§ GIVEN TASK: Reproduce each of the items below verbatim, one after another.

__________________________________________________

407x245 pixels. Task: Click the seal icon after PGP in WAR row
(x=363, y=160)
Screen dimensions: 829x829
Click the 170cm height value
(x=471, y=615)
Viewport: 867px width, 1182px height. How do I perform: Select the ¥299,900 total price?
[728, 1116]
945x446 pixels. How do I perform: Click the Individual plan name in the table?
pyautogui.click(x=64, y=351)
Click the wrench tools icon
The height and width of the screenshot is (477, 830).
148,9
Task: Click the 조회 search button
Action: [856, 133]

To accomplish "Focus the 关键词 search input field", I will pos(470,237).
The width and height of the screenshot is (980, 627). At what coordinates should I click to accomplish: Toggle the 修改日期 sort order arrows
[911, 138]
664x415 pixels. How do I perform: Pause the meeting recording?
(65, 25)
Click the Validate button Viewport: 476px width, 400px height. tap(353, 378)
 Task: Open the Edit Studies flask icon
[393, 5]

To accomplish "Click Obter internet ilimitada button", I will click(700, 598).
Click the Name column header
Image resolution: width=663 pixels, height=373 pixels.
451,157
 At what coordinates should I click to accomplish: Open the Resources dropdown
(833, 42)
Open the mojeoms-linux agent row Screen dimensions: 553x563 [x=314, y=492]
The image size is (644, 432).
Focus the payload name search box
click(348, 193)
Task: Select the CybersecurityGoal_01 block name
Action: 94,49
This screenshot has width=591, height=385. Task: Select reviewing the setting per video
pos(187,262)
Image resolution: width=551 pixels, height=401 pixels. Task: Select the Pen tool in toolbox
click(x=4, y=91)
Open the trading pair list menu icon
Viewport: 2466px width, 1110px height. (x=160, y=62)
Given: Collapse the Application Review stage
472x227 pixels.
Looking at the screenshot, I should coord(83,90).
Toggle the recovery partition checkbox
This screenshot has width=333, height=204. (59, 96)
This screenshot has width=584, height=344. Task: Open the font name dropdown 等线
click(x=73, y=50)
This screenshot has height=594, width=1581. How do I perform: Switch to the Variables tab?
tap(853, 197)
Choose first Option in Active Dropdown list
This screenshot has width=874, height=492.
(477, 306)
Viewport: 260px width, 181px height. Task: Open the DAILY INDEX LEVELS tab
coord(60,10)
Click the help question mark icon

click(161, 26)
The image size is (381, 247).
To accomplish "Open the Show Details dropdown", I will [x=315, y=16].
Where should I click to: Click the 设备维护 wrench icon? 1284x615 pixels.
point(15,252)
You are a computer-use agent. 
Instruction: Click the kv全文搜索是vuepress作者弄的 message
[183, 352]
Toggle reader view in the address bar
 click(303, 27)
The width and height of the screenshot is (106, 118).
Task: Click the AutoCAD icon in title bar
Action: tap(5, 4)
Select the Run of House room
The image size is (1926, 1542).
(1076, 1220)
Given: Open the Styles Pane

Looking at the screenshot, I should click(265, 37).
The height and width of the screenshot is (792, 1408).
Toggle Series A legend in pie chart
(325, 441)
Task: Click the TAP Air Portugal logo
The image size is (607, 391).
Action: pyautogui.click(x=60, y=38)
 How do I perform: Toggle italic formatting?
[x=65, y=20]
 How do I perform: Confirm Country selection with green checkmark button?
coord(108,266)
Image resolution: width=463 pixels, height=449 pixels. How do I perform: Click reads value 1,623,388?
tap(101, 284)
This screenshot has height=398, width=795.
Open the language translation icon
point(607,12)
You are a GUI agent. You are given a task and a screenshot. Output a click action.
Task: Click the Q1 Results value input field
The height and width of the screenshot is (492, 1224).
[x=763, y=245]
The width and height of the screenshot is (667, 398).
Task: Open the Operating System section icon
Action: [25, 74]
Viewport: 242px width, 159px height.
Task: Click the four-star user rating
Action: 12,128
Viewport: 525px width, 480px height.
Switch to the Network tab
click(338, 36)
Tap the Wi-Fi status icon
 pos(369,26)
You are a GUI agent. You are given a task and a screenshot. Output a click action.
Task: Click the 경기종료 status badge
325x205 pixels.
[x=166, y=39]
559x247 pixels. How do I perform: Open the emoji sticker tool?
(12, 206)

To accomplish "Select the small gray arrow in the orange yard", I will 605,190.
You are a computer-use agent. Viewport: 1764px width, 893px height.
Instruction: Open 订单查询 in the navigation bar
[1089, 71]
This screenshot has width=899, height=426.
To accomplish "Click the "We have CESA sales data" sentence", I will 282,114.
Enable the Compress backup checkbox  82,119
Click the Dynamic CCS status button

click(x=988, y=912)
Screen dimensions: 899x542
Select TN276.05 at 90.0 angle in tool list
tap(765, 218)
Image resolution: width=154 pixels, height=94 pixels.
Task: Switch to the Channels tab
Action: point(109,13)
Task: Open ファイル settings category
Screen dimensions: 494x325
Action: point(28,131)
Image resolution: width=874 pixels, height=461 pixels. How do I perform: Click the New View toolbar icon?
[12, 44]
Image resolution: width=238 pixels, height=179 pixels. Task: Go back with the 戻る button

__________________________________________________

§ ANSWER TO THIS EXERCISE:
407x245 pixels. Task: Click the seal icon after PGP in WAR row
(x=363, y=160)
Screen dimensions: 829x829
Click the 170cm height value
(x=471, y=615)
Viewport: 867px width, 1182px height. How do I perform: Select the ¥299,900 total price?
[728, 1116]
945x446 pixels. How do I perform: Click the Individual plan name in the table?
pyautogui.click(x=64, y=351)
Click the wrench tools icon
The height and width of the screenshot is (477, 830).
148,9
Task: Click the 조회 search button
Action: [856, 133]

To accomplish "Focus the 关键词 search input field", I will pos(470,237).
The width and height of the screenshot is (980, 627). At what coordinates should I click to accomplish: Toggle the 修改日期 sort order arrows
[911, 138]
664x415 pixels. How do I perform: Pause the meeting recording?
(65, 25)
Click the Validate button Viewport: 476px width, 400px height. tap(353, 378)
 Task: Open the Edit Studies flask icon
[393, 5]

To accomplish "Click Obter internet ilimitada button", I will click(700, 598).
Click the Name column header
Image resolution: width=663 pixels, height=373 pixels.
451,157
 At what coordinates should I click to accomplish: Open the Resources dropdown
(833, 42)
Open the mojeoms-linux agent row Screen dimensions: 553x563 [x=314, y=492]
The image size is (644, 432).
Focus the payload name search box
click(348, 193)
Task: Select the CybersecurityGoal_01 block name
Action: 94,49
This screenshot has width=591, height=385. Task: Select reviewing the setting per video
pos(187,262)
Image resolution: width=551 pixels, height=401 pixels. Task: Select the Pen tool in toolbox
click(x=4, y=91)
Open the trading pair list menu icon
Viewport: 2466px width, 1110px height. (x=160, y=62)
Given: Collapse the Application Review stage
472x227 pixels.
Looking at the screenshot, I should coord(83,90).
Toggle the recovery partition checkbox
This screenshot has width=333, height=204. (59, 96)
This screenshot has width=584, height=344. Task: Open the font name dropdown 等线
click(x=73, y=50)
This screenshot has height=594, width=1581. How do I perform: Switch to the Variables tab?
tap(853, 197)
Choose first Option in Active Dropdown list
This screenshot has width=874, height=492.
(477, 306)
Viewport: 260px width, 181px height. Task: Open the DAILY INDEX LEVELS tab
coord(60,10)
Click the help question mark icon

click(161, 26)
The image size is (381, 247).
To accomplish "Open the Show Details dropdown", I will [x=315, y=16].
Where should I click to: Click the 设备维护 wrench icon? 1284x615 pixels.
point(15,252)
You are a computer-use agent. 
Instruction: Click the kv全文搜索是vuepress作者弄的 message
[183, 352]
Toggle reader view in the address bar
 click(303, 27)
The width and height of the screenshot is (106, 118).
Task: Click the AutoCAD icon in title bar
Action: tap(5, 4)
Select the Run of House room
The image size is (1926, 1542).
(1076, 1220)
Given: Open the Styles Pane

Looking at the screenshot, I should click(265, 37).
The height and width of the screenshot is (792, 1408).
Toggle Series A legend in pie chart
(325, 441)
Task: Click the TAP Air Portugal logo
The image size is (607, 391).
Action: pyautogui.click(x=60, y=38)
 How do I perform: Toggle italic formatting?
[x=65, y=20]
 How do I perform: Confirm Country selection with green checkmark button?
coord(108,266)
Image resolution: width=463 pixels, height=449 pixels. How do I perform: Click reads value 1,623,388?
tap(101, 284)
This screenshot has height=398, width=795.
Open the language translation icon
point(607,12)
You are a GUI agent. You are given a task and a screenshot. Output a click action.
Task: Click the Q1 Results value input field
The height and width of the screenshot is (492, 1224).
[x=763, y=245]
The width and height of the screenshot is (667, 398).
Task: Open the Operating System section icon
Action: [25, 74]
Viewport: 242px width, 159px height.
Task: Click the four-star user rating
Action: 12,128
Viewport: 525px width, 480px height.
Switch to the Network tab
click(338, 36)
Tap the Wi-Fi status icon
 pos(369,26)
You are a GUI agent. You are given a task and a screenshot. Output a click action.
Task: Click the 경기종료 status badge
325x205 pixels.
[x=166, y=39]
559x247 pixels. How do I perform: Open the emoji sticker tool?
(12, 206)

To accomplish "Select the small gray arrow in the orange yard", I will 605,190.
You are a computer-use agent. Viewport: 1764px width, 893px height.
Instruction: Open 订单查询 in the navigation bar
[1089, 71]
This screenshot has width=899, height=426.
To accomplish "Click the "We have CESA sales data" sentence", I will 282,114.
Enable the Compress backup checkbox  82,119
Click the Dynamic CCS status button

click(x=988, y=912)
Screen dimensions: 899x542
Select TN276.05 at 90.0 angle in tool list
tap(765, 218)
Image resolution: width=154 pixels, height=94 pixels.
Task: Switch to the Channels tab
Action: point(109,13)
Task: Open ファイル settings category
Screen dimensions: 494x325
Action: point(28,131)
Image resolution: width=874 pixels, height=461 pixels. How do I perform: Click the New View toolbar icon?
[12, 44]
Image resolution: width=238 pixels, height=179 pixels. Task: Go back with the 戻る button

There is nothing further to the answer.